The first thing Shelly saw that was different was the clouds building in the sky, dark and light gray stacking one on top of one another. On the mountain, clouds sat on them, foggy blankets. The air turned salty, fishy. The ground went from red clay to sand and long wispy hair-like plants hung from the twisted oak trees. She thought of the woman leaning on her cane, how people looked like trees and flowers sometimes. Mama looked like bluebells sprinkled through a garden.
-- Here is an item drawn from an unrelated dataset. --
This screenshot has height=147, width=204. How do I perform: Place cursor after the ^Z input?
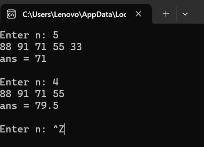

Elizabeth reminded her of a tall bright orange gladiola, bursting into bloom. Mrs. Dobbins wavered like a colorful tulip, beautiful one day, a stem the next. Mr. Dobbins twisted around people like a vine with beautiful green leaves, which hid sharp thorns. And Shelly was a silly daffodil, smiling on a windy spring day. She took a deep breath, silly, silly, thoughts.

Her home for the summer was a giant house sitting on four posts high off the ground, but close to the beach. She hung back while the others went inside. The beach stretched in both directions. Large twisted trees leaned in toward the house like tired soldiers. The water roared into the sand and pulled out, leaving foam behind.

“Shelly, get those suitcases and bring them in.” Mrs. Dobbins stood behind the screen door. “I just don’t think I can take this heat. You could cut the air with a knife.”

A breeze washed over Shelly sweaty arms. The ocean was the reward for any heat. She grabbed a couple of suitcases and left.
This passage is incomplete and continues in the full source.